Disease associations

  • Hyperlipoproteinemia 3HLPP3

    A disorder characterized by the accumulation of intermediate-density lipoprotein particles (IDL or broad-beta-lipoprotein) rich in cholesterol. Clinical features include xanthomas, yellowish lipid deposits in the palmar crease, or less specific on tendons and on elbows. The disorder rarely manifests before the third decade in men. In women, it is usually expressed only after the menopause.

  • Alzheimer disease 2AD2

    A late-onset form of Alzheimer disease. Alzheimer disease is a neurodegenerative disorder characterized by progressive dementia, loss of cognitive abilities, and deposition of fibrillar amyloid proteins as intraneuronal neurofibrillary tangles, extracellular amyloid plaques and vascular amyloid deposits. The major constituents of these plaques are neurotoxic amyloid-beta protein 40 and amyloid-beta protein 42, that are produced by the proteolysis of the transmembrane APP protein. The cytotoxic C-terminal fragments (CTFs) and the caspase-cleaved products, such as C31, are also implicated in neuronal death.

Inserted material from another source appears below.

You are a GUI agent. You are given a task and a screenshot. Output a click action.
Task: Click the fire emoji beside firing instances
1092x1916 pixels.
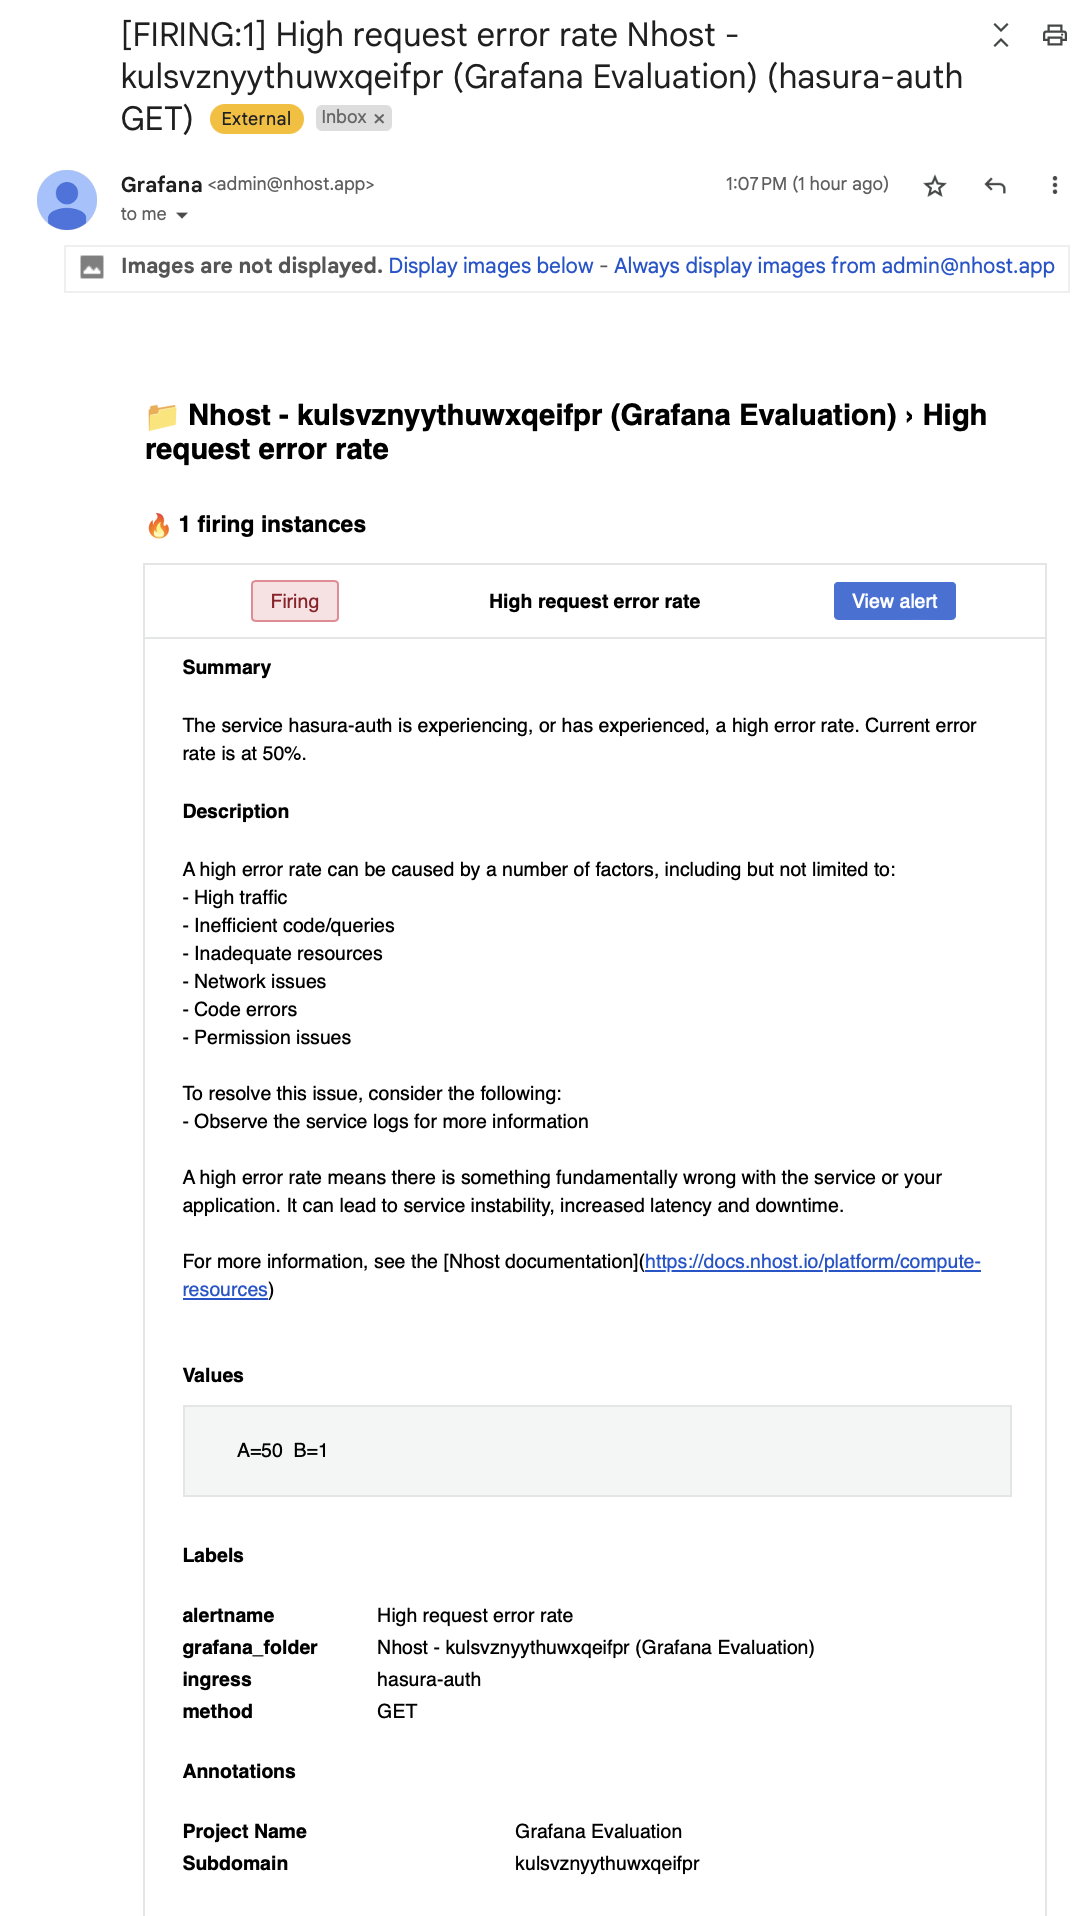tap(159, 526)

  • Sea-blue histiocyte diseaseSBHD

    Characterized by splenomegaly, mild thrombocytopenia and, in the bone marrow, numerous histiocytes containing cytoplasmic granules which stain bright blue with the usual hematologic stains. The syndrome is the consequence of an inherited metabolic defect analogous to Gaucher disease and other sphingolipidoses.

  • Lipoprotein glomerulopathyLPG

    Uncommon kidney disease characterized by proteinuria, progressive kidney failure, and distinctive lipoprotein thrombi in glomerular capillaries.